Comer ostras, partir para uma viagem ou acompanhar a materialização de um hobby, num sonho cultivado pela vida: todas as trilhas escolhidas por personagens de Uma bela vida, o mais recente filme do nonagenário Costa-Gavras, tem um destino certo — a morte. Baseado em livro de ensaísta, Régis Debray, e de médico Claude Grange, o filme, no original, conserva o título mais contundente O último suspiro. Sob a assustadora e perturbadora noção do envelhecimento, o personagem central do filme, o filósofo Fabrice Toussaint (Denis Podalydès, do excelente Conquistar, amar e viver intensamente) repensa o dia a dia, depois de uma consulta médica, ao lado do irmão (personagem de Fabrice Scott), na qual descobre "uma manchinha adormecida" no interior do corpo.
Enquanto pondera onde colocar "o diabo" (seja nos "detalhes" ou no meio da sala), Toussaint esbarra no Dr. Masset (Kad Merad), profissional dedicado ao quarto ramo da medicina, o da investida paliativa, subestimado, frente ao preventivo, curativo ou reabilitador. Num momento de atualização do conteúdo do livro O flagelo dos idosos (pelo escalonado número do contingente mundo afora), o filósofo e escritor Toussaint encontra pesquisa de campo: nos corredores de hospital avoluma a observação de experiências alheias.

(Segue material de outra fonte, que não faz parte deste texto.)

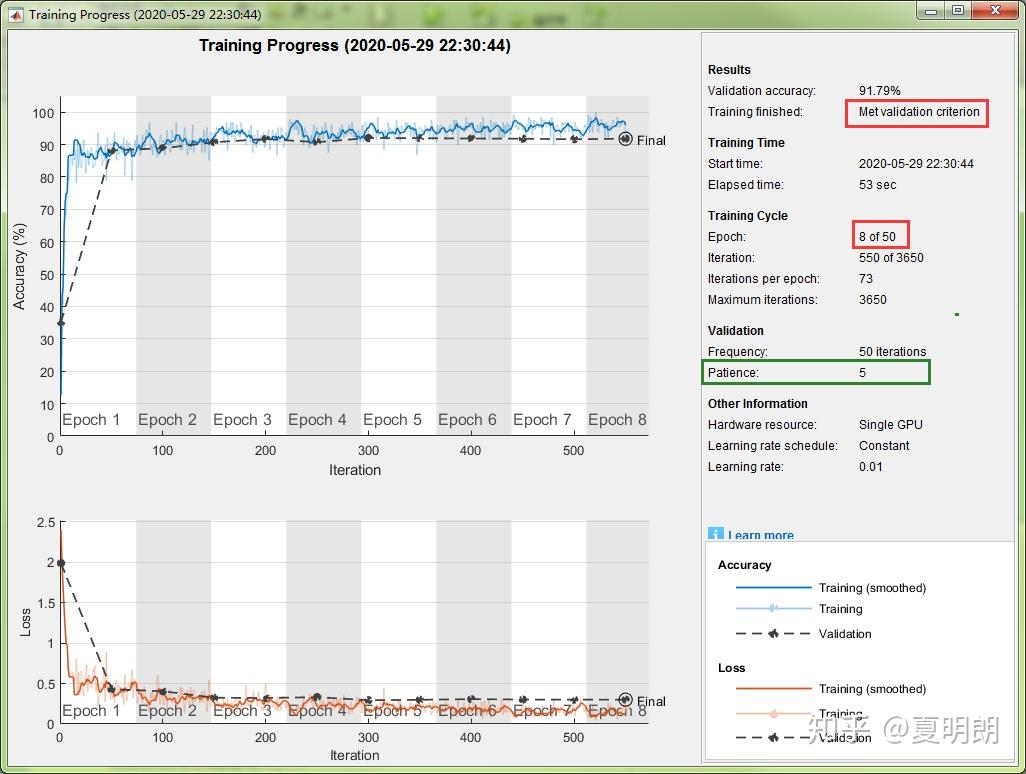Click the Final marker on loss plot
Screen dimensions: 1026x774
pos(625,700)
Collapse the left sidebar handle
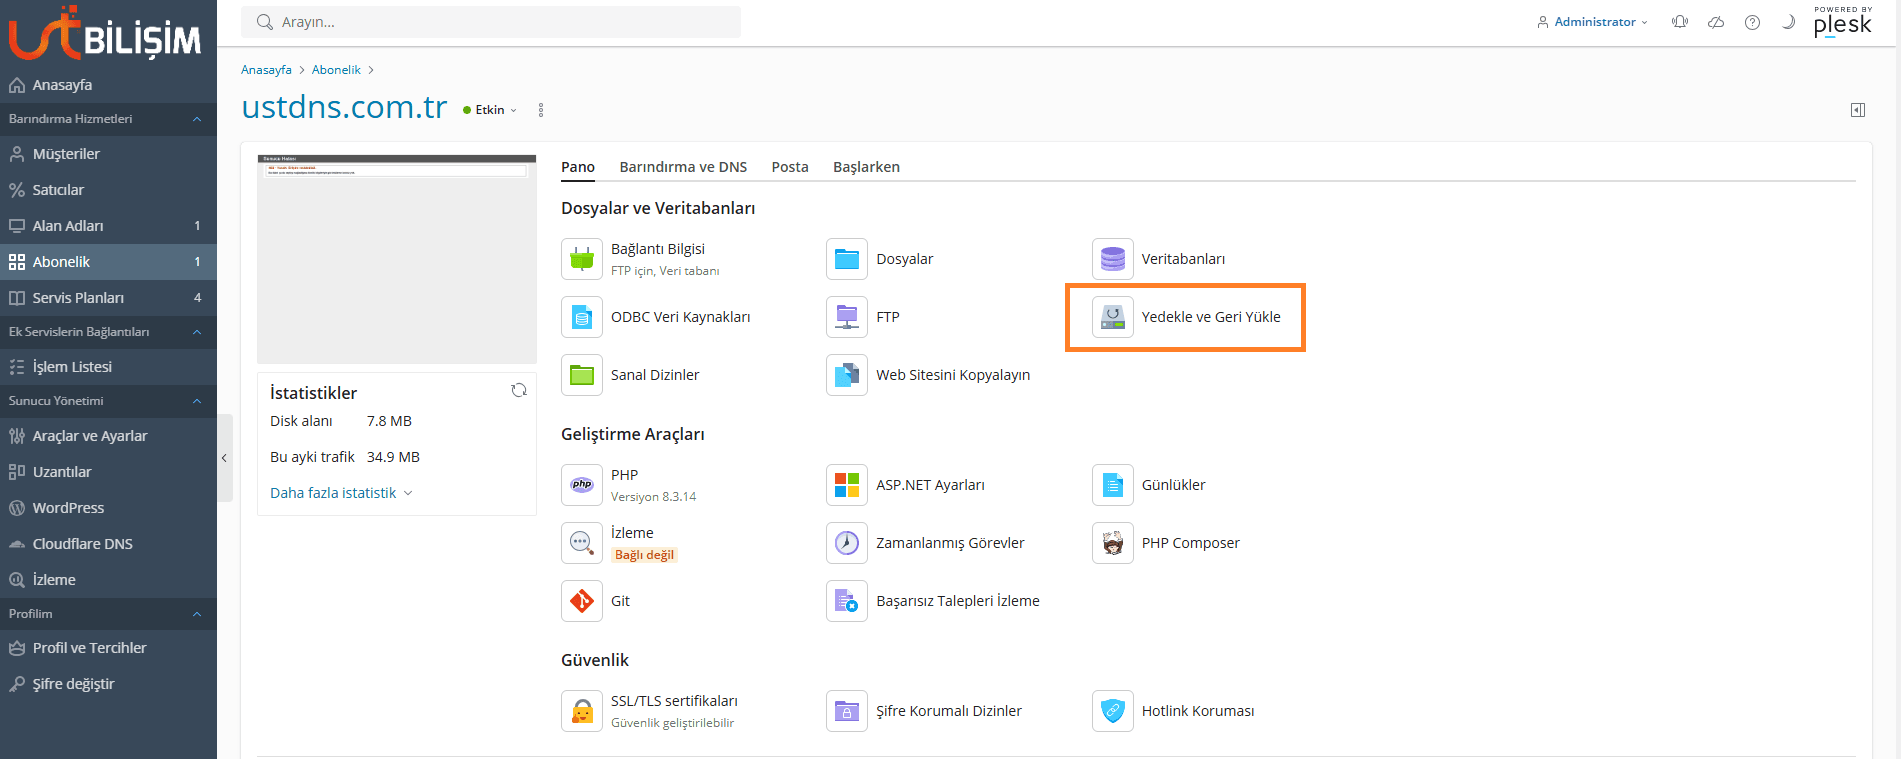Image resolution: width=1901 pixels, height=759 pixels. [x=224, y=458]
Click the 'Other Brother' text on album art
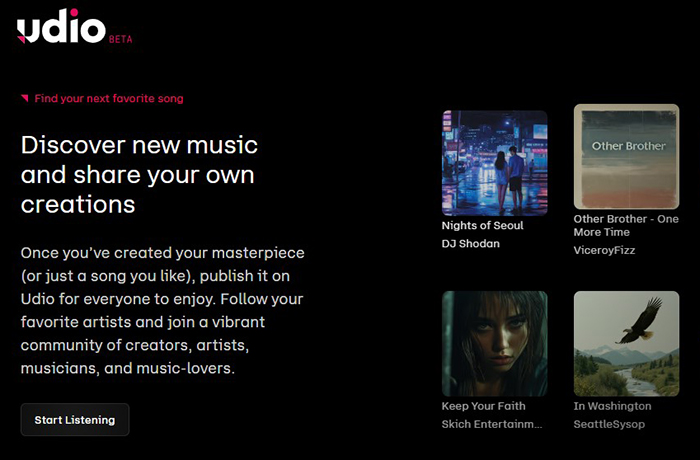 pos(629,146)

De ressonância a imposições familiares de pacientes (obrigação de alimentar ou de liberar transfusões de sangue), brotam personagens a mais especial é Léonie (Françoise Lebrun, de O escafandro e borboleta), lúcida, e capaz de debater catetismo, renascimento budista (Punarbhava), metempsicose (migração da alma) e até catasterismo (mito grego que eterniza homens em estrelas).
Com elenco exemplar, que traz Charlotte Rampling (como a idosa feita joguete de familiares), Karin Viard (como a oncologista, e decisiva, Eléanore) e Ángela Molina (a atriz dos emblemáticos Almodóvar e Buñuel), num papel cativante, em meio à trupe de ciganos, Uma bela vida traz .
Responsável ainda pela edição do filme (ao lado de Loanne Trevisan), Costa-Gavras competiu no Festival de San Sebastián, ao lado de filmes díspares como Conclave e Emmanuelle. Com seu currículo, aos 92 anos, nem precisaria: responsável por marcos como Z (1969), vencedor do Oscar, e de filmes robustos como Amém (de 2002, que reunia manobras do Vaticano e nazismo), Missing — O desaparecido (1982), ambientado em meio ao golpe no Chile contra Salvador Allende, e Muito mais que um crime (de 1989, em que imigrante húngaro é julgado por crimes de guerra), o diretor é muito mais do que uma voz de respeito, e ponderada, no testemunho de nossos constantes desafios.